# Problem statement
Transcribe exactly, and only, the lines running from the one with "Switch to 五日 five-day chart" to the end of the entries below, both included, without any pictures.

───── The data

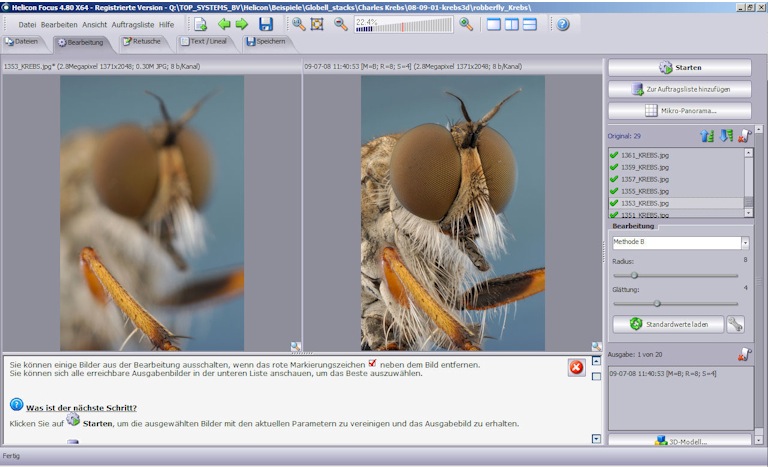Uncheck the 1361_KREBS.jpg green checkmark
Image resolution: width=768 pixels, height=467 pixels.
(614, 155)
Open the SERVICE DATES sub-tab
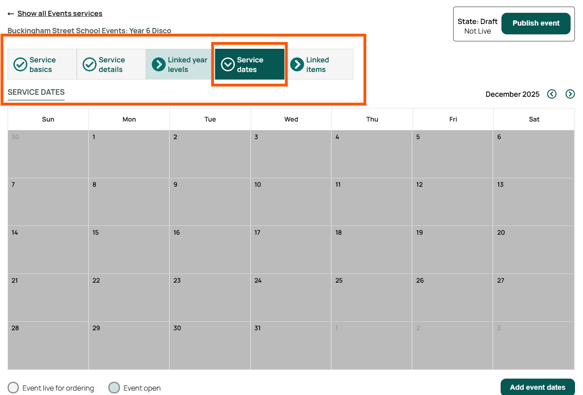Viewport: 583px width, 395px height. 36,92
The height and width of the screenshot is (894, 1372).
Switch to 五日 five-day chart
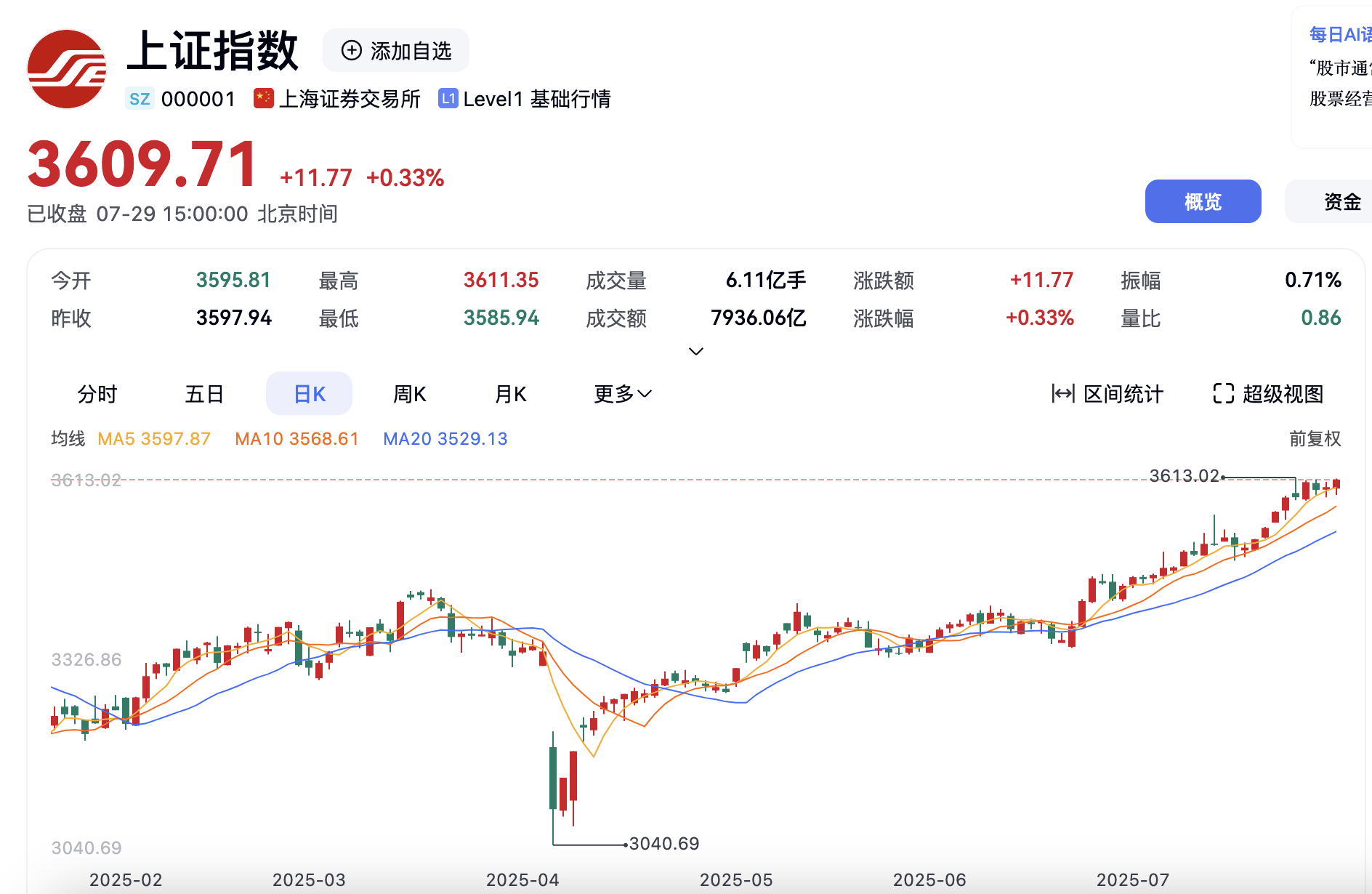tap(204, 394)
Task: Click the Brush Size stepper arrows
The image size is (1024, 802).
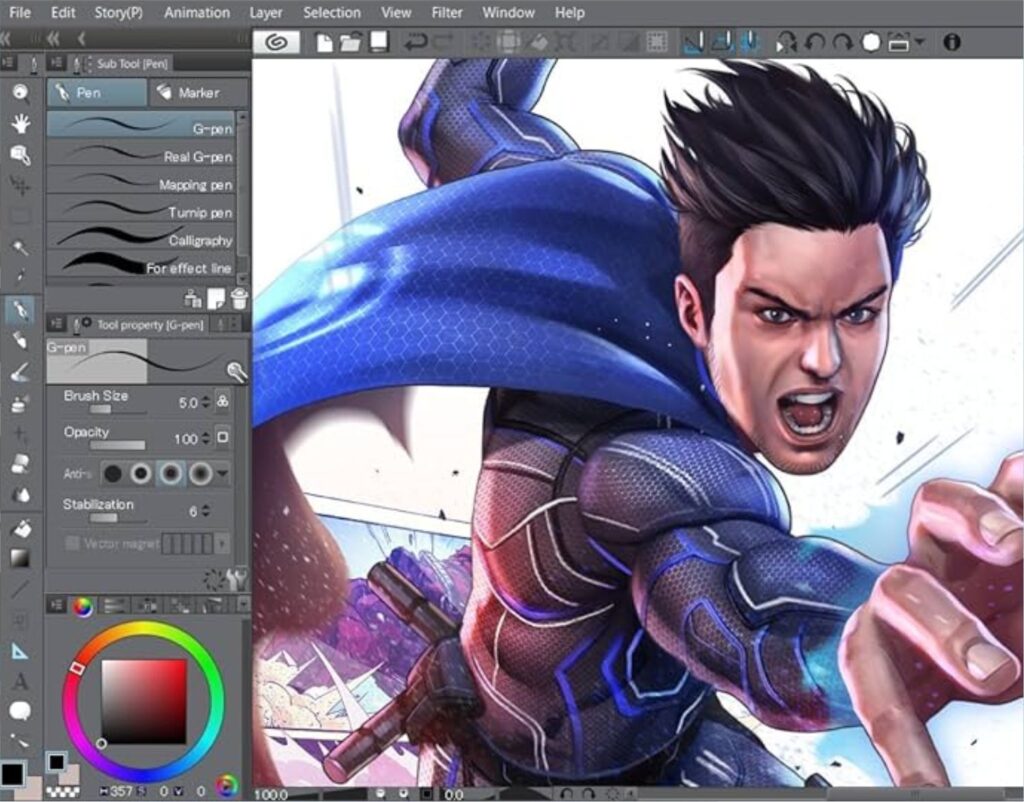Action: tap(206, 402)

──────────

# Exercise output
Switch to 五日 five-day chart
tap(204, 394)
Task: Click the Brush Size stepper arrows
The image size is (1024, 802).
Action: tap(206, 402)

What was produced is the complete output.